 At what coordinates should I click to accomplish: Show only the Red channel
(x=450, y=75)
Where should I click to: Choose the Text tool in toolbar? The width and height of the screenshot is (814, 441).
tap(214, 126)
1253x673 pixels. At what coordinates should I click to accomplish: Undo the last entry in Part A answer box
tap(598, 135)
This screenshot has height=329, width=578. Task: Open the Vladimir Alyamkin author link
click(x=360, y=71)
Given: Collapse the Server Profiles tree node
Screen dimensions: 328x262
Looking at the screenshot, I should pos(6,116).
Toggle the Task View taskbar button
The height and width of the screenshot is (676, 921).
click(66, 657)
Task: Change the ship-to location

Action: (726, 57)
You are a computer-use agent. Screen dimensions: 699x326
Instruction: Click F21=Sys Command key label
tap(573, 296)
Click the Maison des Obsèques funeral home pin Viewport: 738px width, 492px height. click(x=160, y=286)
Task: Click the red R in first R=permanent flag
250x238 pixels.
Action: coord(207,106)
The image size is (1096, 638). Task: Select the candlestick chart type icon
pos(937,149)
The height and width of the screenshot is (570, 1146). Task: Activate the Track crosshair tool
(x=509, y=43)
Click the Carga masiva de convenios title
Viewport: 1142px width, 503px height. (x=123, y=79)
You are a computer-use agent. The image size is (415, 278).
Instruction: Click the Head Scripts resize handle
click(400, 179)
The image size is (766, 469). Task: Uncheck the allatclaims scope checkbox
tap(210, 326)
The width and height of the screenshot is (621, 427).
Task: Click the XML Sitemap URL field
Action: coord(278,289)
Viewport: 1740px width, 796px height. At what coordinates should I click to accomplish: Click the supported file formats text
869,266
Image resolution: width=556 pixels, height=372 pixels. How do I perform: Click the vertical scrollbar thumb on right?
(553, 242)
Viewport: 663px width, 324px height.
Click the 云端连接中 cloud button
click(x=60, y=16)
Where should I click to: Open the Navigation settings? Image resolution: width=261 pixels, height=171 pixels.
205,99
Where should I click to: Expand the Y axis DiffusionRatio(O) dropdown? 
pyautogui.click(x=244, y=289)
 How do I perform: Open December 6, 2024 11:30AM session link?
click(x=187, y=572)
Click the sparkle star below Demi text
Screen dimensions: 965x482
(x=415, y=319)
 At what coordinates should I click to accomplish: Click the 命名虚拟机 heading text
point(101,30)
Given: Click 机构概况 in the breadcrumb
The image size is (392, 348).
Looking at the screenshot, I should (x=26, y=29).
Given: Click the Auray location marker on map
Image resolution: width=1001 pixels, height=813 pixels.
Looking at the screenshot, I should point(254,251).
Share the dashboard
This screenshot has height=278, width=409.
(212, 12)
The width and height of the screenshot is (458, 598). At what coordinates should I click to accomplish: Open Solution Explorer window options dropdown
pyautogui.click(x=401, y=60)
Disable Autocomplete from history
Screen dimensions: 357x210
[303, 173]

--------------------

> [How to complete this task]:
All of the material must be written out again exactly.

> [Output for this exercise]:
 At what coordinates should I click to accomplish: Show only the Red channel
(x=450, y=75)
Where should I click to: Choose the Text tool in toolbar? The width and height of the screenshot is (814, 441).
tap(214, 126)
1253x673 pixels. At what coordinates should I click to accomplish: Undo the last entry in Part A answer box
tap(598, 135)
This screenshot has height=329, width=578. Task: Open the Vladimir Alyamkin author link
click(x=360, y=71)
Given: Collapse the Server Profiles tree node
Screen dimensions: 328x262
Looking at the screenshot, I should pos(6,116).
Toggle the Task View taskbar button
The height and width of the screenshot is (676, 921).
click(66, 657)
Task: Change the ship-to location

Action: (726, 57)
You are a computer-use agent. Screen dimensions: 699x326
Instruction: Click F21=Sys Command key label
tap(573, 296)
Click the Maison des Obsèques funeral home pin Viewport: 738px width, 492px height. click(x=160, y=286)
Task: Click the red R in first R=permanent flag
250x238 pixels.
Action: coord(207,106)
The image size is (1096, 638). Task: Select the candlestick chart type icon
pos(937,149)
The height and width of the screenshot is (570, 1146). Task: Activate the Track crosshair tool
(x=509, y=43)
Click the Carga masiva de convenios title
Viewport: 1142px width, 503px height. (x=123, y=79)
You are a computer-use agent. The image size is (415, 278).
Instruction: Click the Head Scripts resize handle
click(400, 179)
The image size is (766, 469). Task: Uncheck the allatclaims scope checkbox
tap(210, 326)
The width and height of the screenshot is (621, 427).
Task: Click the XML Sitemap URL field
Action: coord(278,289)
Viewport: 1740px width, 796px height. At what coordinates should I click to accomplish: Click the supported file formats text
869,266
Image resolution: width=556 pixels, height=372 pixels. How do I perform: Click the vertical scrollbar thumb on right?
(553, 242)
Viewport: 663px width, 324px height.
Click the 云端连接中 cloud button
click(x=60, y=16)
Where should I click to: Open the Navigation settings? Image resolution: width=261 pixels, height=171 pixels.
205,99
Where should I click to: Expand the Y axis DiffusionRatio(O) dropdown? 
pyautogui.click(x=244, y=289)
 How do I perform: Open December 6, 2024 11:30AM session link?
click(x=187, y=572)
Click the sparkle star below Demi text
Screen dimensions: 965x482
(x=415, y=319)
 At what coordinates should I click to accomplish: Click the 命名虚拟机 heading text
point(101,30)
Given: Click 机构概况 in the breadcrumb
The image size is (392, 348).
Looking at the screenshot, I should (x=26, y=29).
Given: Click the Auray location marker on map
Image resolution: width=1001 pixels, height=813 pixels.
Looking at the screenshot, I should point(254,251).
Share the dashboard
This screenshot has height=278, width=409.
(212, 12)
The width and height of the screenshot is (458, 598). At what coordinates should I click to accomplish: Open Solution Explorer window options dropdown
pyautogui.click(x=401, y=60)
Disable Autocomplete from history
Screen dimensions: 357x210
[303, 173]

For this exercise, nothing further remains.